## begin Document text

Idol worship: why pirate Koxinga is Taiwan's undisputed hero

This year marks the 350th anniversary of an event Time magazine has included in its top 10 most audacious acts of piracy of all time. When pirate Zheng Chenggong (better known as Koxinga) defeated the mightiest Western naval power of the time, he could not have foreseen being so honoured more than three centuries later.

Not many 17th-century pirates can claim to have their own Facebook page, an opera named after them, more than 100 temples in their honour and more statues and commemorative plaques than the average dictator. In Taiwan, Koxinga is as celebrated today as he was in 1662. Basketball superstar Jeremy Lin notwithstanding, Koxinga remains the undisputed hero of the island and his exploits mark the very start of its official history.

So who was this character and how did he become the only Chinese commander to win a decisive battle against a major Western power, when he forcibly ejected the Dutch from Taiwan 350 years ago?

In the former capital of Tainan, on Taiwan's southwest coast, the scene of his greatest act of piracy, festivals are held in his honour. When I visit the Koxinga shrine, in the city centre, bare-chested old men flail themselves with swords and dance in a trance accompanied by drums, cymbals, ornate dragons and attendants with exotically painted faces.

While it is accurate to describe Koxinga as a pirate, it is important to banish any Hollywood-inspired images of a Captain Jack Sparrow character swinging through the rigging with his eyepatch and cutlass. Koxinga and the rest of the Zheng clan headed a powerful and sophisticated maritime trading organisation that controlled shipping, duties, tariffs and security across the South China Sea.

Chu Cheng-yi, director of the Tree Valley Foundation's Archaeology Centre in Tainan, has been studying Koxinga for more than 15 years.

'There is archaeological evidence that his area of influence extended from Japan to Vietnam and the Philippines,' he says.

With trade in Ming-dynasty China strictly regulated by the imperial court in Beijing, which prohibited contact with foreign barbarians, almost anyone who set up a private junk business was likely to be branded a pirate. And with the Japanese, Dutch, English and Portuguese all keen to establish access to Chinese goods, anyone with expert local knowledge and the right connections was in a position to make a lot of money, very quickly.

'Some people call him a pirate, but he was a businessman,' says Chu.

## end Document text

» **What to do**:
1. Write out the Koxinga article from "Chu Cheng-yi, director" to "money, very quickly.".
2. In the listing, from the line with "Select the Projects" to the line with "I will point(294,144).", shift every number in the answer coordinates up by 33. Give those lines again in full, requests included.

## begin Records for the task

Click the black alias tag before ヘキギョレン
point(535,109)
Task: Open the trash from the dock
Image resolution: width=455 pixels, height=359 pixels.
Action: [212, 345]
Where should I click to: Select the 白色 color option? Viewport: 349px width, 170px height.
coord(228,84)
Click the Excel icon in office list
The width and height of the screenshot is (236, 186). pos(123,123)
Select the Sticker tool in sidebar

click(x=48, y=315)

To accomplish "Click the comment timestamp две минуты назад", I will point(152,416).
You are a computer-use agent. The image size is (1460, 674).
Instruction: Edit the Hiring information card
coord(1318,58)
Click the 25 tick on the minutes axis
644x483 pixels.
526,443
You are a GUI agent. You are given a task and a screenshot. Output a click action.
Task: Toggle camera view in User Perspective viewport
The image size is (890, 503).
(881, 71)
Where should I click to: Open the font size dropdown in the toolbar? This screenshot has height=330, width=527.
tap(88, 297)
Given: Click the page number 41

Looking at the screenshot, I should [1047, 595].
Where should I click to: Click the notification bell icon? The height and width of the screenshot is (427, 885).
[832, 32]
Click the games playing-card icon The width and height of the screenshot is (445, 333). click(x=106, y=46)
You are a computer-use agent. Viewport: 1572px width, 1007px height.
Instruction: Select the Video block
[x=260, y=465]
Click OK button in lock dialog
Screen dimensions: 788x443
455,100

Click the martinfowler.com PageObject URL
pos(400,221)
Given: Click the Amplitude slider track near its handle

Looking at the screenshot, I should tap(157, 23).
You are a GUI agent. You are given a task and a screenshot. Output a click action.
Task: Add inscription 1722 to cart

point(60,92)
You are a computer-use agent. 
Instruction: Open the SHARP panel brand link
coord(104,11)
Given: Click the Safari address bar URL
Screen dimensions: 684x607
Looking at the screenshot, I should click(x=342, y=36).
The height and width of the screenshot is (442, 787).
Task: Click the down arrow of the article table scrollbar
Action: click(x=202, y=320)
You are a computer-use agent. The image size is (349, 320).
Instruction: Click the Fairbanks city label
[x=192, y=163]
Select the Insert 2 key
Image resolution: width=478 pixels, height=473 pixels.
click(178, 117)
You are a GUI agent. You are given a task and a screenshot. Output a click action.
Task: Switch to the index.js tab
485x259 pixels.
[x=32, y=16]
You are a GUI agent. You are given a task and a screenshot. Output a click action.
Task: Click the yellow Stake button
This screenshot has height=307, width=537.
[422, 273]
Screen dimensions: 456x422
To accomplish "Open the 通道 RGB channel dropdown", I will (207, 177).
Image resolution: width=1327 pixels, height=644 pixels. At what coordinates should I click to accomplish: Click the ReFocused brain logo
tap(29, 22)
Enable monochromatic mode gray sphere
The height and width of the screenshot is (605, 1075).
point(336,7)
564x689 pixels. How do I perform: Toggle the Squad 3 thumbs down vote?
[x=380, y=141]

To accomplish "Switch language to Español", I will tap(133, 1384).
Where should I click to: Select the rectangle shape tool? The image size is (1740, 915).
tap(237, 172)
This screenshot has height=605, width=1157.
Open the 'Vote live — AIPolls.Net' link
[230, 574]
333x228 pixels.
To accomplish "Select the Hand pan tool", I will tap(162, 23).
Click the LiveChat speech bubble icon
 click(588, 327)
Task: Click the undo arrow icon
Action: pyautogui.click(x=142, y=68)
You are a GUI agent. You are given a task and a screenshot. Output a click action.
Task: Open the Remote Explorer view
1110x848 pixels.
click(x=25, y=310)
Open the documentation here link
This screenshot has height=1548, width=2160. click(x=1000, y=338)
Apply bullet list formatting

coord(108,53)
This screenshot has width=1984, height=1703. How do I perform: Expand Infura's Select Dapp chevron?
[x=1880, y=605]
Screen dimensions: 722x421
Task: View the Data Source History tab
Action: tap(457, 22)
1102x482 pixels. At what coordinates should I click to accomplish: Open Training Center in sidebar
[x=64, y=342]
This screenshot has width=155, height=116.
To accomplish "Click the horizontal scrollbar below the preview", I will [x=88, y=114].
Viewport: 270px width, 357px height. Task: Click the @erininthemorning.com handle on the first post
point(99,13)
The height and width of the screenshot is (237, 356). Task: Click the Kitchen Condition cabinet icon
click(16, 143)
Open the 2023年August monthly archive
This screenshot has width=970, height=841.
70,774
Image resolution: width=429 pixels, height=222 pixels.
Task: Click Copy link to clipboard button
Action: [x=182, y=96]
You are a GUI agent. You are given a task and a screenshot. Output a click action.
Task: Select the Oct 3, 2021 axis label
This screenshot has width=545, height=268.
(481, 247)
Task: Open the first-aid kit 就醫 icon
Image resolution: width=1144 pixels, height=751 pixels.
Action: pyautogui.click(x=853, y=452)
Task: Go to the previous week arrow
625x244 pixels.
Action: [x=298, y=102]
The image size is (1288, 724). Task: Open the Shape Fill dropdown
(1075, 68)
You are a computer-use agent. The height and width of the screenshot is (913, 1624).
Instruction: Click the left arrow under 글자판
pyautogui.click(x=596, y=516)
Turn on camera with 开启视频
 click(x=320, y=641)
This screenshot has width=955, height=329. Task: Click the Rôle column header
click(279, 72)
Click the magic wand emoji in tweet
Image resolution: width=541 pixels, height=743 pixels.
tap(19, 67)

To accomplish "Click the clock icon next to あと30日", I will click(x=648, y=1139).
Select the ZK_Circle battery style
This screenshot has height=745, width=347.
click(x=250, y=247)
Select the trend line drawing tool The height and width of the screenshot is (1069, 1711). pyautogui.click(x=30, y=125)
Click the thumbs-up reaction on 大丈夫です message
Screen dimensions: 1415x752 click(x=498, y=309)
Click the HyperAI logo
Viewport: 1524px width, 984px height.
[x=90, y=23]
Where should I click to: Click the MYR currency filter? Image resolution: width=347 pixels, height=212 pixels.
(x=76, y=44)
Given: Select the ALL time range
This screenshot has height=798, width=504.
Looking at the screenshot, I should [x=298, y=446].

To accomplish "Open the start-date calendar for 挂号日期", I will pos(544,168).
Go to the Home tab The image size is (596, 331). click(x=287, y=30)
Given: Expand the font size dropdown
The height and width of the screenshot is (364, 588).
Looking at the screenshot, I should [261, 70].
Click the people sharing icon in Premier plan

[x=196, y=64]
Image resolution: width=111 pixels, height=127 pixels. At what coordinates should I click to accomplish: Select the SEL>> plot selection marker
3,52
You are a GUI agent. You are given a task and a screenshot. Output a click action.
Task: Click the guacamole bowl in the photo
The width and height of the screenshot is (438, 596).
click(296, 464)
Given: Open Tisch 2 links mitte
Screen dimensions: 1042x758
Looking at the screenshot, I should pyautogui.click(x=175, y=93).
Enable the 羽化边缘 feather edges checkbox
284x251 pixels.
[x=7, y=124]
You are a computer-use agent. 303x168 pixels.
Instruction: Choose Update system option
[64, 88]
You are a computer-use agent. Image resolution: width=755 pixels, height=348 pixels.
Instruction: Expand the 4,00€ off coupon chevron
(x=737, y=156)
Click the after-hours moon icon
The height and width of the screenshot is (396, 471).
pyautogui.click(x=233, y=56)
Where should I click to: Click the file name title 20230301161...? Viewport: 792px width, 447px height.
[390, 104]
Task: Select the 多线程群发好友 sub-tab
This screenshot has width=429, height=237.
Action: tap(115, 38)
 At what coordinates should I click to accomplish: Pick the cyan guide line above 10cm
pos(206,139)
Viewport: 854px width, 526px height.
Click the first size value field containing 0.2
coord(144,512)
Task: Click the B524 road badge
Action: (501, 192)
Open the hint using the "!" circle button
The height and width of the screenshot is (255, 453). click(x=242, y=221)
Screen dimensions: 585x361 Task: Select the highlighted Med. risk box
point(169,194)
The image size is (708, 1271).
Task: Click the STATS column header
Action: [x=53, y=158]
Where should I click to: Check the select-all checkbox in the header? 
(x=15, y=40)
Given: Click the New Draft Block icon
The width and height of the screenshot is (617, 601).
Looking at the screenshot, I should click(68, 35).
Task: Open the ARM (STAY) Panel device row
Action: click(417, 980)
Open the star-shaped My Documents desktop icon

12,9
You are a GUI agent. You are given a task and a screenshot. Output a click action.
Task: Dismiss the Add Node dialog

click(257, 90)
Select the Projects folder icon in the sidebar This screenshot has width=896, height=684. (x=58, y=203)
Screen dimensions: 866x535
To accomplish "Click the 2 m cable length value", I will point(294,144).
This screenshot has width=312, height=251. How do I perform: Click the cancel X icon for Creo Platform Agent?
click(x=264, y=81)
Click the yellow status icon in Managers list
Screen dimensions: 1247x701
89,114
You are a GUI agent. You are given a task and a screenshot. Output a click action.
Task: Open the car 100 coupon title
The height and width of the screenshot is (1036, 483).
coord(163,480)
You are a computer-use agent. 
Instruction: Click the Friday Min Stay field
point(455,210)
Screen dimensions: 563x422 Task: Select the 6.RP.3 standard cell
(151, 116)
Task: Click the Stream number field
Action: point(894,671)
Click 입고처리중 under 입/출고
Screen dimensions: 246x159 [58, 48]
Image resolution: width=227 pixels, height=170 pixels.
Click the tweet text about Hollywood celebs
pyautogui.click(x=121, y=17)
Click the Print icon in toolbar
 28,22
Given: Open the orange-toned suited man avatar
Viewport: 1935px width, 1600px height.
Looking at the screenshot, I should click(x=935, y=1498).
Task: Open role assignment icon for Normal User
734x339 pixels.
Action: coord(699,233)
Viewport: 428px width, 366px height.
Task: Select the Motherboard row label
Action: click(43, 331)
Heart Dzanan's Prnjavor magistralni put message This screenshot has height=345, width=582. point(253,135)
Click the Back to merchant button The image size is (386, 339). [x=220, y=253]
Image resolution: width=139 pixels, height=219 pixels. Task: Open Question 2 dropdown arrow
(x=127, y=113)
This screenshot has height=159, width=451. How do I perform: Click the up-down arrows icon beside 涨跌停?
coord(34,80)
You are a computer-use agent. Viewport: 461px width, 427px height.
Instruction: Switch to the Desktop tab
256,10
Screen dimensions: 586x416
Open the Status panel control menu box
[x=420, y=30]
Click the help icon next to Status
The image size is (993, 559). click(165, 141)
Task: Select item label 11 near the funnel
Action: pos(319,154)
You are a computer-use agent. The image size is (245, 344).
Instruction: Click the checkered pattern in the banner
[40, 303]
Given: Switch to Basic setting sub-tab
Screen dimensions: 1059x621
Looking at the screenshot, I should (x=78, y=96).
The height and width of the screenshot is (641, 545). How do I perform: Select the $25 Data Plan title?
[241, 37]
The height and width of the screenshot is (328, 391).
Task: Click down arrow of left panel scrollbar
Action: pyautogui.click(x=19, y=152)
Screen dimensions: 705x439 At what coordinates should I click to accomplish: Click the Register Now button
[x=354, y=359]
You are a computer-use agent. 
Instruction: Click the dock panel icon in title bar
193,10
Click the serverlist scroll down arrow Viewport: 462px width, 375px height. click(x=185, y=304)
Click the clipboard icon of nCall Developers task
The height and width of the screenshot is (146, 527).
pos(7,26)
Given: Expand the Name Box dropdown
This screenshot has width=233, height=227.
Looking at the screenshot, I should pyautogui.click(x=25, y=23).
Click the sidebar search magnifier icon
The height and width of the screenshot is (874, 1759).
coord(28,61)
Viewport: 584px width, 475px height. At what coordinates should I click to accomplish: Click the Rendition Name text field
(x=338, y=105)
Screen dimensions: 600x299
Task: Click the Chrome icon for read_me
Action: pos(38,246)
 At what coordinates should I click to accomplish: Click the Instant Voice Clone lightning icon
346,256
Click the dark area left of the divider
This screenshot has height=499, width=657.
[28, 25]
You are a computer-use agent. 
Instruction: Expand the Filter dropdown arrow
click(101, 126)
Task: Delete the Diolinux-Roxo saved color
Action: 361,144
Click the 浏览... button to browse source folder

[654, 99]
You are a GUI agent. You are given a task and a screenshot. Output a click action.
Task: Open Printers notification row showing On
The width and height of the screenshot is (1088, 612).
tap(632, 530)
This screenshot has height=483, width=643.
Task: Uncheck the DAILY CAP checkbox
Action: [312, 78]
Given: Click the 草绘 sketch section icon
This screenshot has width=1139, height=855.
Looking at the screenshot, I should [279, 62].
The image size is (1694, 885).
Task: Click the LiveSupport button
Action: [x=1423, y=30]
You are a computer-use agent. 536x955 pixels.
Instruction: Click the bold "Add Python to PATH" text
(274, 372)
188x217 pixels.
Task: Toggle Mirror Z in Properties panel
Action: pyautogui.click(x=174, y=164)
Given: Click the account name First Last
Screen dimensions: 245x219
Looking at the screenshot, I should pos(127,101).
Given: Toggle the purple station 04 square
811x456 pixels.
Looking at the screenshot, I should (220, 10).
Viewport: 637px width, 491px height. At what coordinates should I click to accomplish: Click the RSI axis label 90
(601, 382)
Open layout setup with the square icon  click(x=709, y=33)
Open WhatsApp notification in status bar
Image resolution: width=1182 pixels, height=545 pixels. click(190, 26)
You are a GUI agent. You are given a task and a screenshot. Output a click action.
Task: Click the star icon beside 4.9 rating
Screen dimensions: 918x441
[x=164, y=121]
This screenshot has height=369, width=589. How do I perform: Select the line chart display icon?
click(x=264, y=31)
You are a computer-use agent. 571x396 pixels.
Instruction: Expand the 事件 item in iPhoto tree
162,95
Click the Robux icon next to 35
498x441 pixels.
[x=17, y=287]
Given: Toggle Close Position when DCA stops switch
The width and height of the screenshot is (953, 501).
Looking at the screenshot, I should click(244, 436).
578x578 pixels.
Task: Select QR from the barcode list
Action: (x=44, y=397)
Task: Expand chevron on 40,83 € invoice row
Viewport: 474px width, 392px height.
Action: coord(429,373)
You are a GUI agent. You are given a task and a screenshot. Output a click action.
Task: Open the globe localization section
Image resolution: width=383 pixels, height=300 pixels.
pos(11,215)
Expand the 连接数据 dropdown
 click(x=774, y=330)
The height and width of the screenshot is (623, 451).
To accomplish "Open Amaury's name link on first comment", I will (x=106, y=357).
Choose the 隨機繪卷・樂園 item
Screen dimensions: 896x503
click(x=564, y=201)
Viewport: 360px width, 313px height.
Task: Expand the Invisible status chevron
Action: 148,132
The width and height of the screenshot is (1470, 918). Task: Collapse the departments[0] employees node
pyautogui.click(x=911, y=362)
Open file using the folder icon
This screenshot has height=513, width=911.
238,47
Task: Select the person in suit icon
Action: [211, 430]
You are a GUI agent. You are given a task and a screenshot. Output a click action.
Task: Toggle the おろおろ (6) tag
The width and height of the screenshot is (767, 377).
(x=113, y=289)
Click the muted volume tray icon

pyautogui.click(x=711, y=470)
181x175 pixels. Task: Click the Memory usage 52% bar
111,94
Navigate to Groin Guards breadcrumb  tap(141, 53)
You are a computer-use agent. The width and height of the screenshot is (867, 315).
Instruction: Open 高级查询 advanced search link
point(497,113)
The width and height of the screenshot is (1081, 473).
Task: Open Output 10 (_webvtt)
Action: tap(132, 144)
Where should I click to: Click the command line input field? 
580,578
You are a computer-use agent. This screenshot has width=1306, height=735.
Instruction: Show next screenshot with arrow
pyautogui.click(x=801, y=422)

## end Records for the task

» **Completed exercise**:
1.
Chu Cheng-yi, director of the Tree Valley Foundation's Archaeology Centre in Tainan, has been studying Koxinga for more than 15 years.

'There is archaeological evidence that his area of influence extended from Japan to Vietnam and the Philippines,' he says.

With trade in Ming-dynasty China strictly regulated by the imperial court in Beijing, which prohibited contact with foreign barbarians, almost anyone who set up a private junk business was likely to be branded a pirate. And with the Japanese, Dutch, English and Portuguese all keen to establish access to Chinese goods, anyone with expert local knowledge and the right connections was in a position to make a lot of money, very quickly.

2.
Select the Projects folder icon in the sidebar This screenshot has width=896, height=684. (x=91, y=236)
Screen dimensions: 866x535
To accomplish "Click the 2 m cable length value", I will point(327,177).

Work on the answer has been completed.